President Aliyev’s offer to establish a regional 3+3 format (Armenia, Azerbaijan, Georgia, Iran, Russia, Turkey) did not receive a warm welcome in Georgia. Tbilisi views this format as an attempt to further decrease the role of the US and EU in the region and transform it into a closed club, where Russia and Turkey are decision-makers with the occasional involvement of Iran. Georgia will probably not agree to participate in such efforts while keeping its strategic partnership with Azerbaijan and Turkey and friendly relations with Armenia.
The global order passes through a tumultuous transformation from the “Unipolar Moment” of 1991-2008 marked with the absolute US hegemony to the multi-polar system. The new world order may take decades to be fully shaped; however, the fundamental contours are discernible. The emergence of the “Multi-polar world order” will inevitably trigger regional instability and the rivalry for regional hegemony. The absence of the world hegemon or the “world policeman” means that the second-tier states will be more inclined to use coercion as the primary tool to push forward their national interests. The 2020 Karabakh war was the harbinger of the more volatile and insecure world for the South Caucasus.

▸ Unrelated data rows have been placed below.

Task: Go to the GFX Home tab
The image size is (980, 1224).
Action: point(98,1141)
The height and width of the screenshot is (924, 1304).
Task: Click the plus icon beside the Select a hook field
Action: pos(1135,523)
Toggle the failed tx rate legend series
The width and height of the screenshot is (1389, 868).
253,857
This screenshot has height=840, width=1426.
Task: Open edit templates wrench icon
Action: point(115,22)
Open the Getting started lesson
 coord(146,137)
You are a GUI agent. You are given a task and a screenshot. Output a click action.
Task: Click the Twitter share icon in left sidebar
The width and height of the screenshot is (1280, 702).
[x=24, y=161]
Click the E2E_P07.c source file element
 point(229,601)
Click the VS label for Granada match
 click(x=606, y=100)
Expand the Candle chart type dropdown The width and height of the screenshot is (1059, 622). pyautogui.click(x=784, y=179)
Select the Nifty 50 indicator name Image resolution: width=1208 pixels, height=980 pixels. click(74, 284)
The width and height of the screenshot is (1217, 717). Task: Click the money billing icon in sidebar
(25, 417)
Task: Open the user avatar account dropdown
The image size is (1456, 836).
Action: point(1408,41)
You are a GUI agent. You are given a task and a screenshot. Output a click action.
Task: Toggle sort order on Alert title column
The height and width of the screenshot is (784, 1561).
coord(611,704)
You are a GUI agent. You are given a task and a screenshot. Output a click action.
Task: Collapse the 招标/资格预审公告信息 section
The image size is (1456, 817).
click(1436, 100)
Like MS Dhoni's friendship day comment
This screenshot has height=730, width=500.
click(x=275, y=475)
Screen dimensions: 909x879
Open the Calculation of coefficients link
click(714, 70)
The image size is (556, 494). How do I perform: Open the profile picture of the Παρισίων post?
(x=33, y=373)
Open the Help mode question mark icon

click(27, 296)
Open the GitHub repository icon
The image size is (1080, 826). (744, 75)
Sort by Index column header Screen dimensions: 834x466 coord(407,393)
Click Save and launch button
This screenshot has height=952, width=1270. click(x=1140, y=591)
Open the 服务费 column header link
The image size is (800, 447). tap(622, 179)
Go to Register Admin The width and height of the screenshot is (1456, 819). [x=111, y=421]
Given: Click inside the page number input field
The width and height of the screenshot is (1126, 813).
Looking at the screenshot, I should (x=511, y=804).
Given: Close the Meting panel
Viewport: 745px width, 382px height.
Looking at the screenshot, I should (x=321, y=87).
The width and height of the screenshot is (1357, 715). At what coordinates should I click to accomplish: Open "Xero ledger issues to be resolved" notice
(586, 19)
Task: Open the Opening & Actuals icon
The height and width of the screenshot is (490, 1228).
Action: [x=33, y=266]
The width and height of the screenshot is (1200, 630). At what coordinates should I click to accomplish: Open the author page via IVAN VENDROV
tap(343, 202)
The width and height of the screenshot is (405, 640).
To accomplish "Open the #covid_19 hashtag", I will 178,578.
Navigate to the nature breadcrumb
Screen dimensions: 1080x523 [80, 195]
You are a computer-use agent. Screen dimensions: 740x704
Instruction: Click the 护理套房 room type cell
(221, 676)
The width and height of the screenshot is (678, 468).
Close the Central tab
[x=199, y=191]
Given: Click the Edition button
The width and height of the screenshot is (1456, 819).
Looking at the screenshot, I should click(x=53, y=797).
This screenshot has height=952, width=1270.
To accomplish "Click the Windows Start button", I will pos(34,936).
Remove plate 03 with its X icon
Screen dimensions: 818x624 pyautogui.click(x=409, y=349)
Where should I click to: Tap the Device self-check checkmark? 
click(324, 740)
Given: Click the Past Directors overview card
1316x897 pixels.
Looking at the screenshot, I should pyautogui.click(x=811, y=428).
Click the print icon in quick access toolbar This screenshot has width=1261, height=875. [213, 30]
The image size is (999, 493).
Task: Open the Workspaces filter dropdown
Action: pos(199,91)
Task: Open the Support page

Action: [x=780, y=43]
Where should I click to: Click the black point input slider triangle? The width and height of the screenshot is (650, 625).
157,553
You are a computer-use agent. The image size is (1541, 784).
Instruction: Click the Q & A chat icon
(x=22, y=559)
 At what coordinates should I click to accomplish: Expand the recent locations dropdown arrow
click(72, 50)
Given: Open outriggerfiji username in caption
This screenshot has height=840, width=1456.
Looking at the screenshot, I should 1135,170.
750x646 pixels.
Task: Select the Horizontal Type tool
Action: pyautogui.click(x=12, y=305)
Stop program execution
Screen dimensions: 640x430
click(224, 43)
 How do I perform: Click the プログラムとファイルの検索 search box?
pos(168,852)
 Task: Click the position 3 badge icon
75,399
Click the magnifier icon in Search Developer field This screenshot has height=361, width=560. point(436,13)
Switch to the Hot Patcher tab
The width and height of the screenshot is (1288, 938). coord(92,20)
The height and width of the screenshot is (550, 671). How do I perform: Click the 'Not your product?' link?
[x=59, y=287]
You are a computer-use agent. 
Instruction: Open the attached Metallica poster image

Meanwhile, the emerging multi-polar world will be shaped by the growing tensions along the new fault lines. South Caucasus may become one of such contested areas between Russia and the US. Much will depend on the developments of the US – Russia relations. As for now, the Biden administration has sent mixed signals to Moscow. Biden called Putin a killer and imposed new sanctions while offering a presidential summit and calling for “predictable relations” with Russia. If the US pursues a simultaneous policy of containment both against Russia and China, the former Soviet space, including the South Caucasus, will be transformed into an arena of tough US – Russia rivalry. In this scenario, Armenia – Georgia border may become a new dividing line. Regardless of domestic developments, Georgia will remain within the US and Armenia within the Russian spheres of influence, while Turkey will seek to balance between Moscow and Washington, keeping its membership in NATO. These developments may complicate bilateral Armenia – Georgia relations, making any positive developments less likely. In the second possible scenario, Russia and the US may come to terms regarding the critical bilateral issues, including geopolitics of the former Soviet Space. The US may stop actively countering Russia in the South Caucasus, relying mainly on Turkey to keep indirect involvement in the region. In this case, the region will be mainly arena for Russia – Turkey competition. Kremlin and Ankara will seek to strengthen their economic influence in the region by offering new integration projects. The less geopolitical fight between the giants will make the life of Armenia and Georgia a little bit easier, allowing them to concentrate on their domestic development and may create new opportunities to foster Armenia – Georgia economic relations.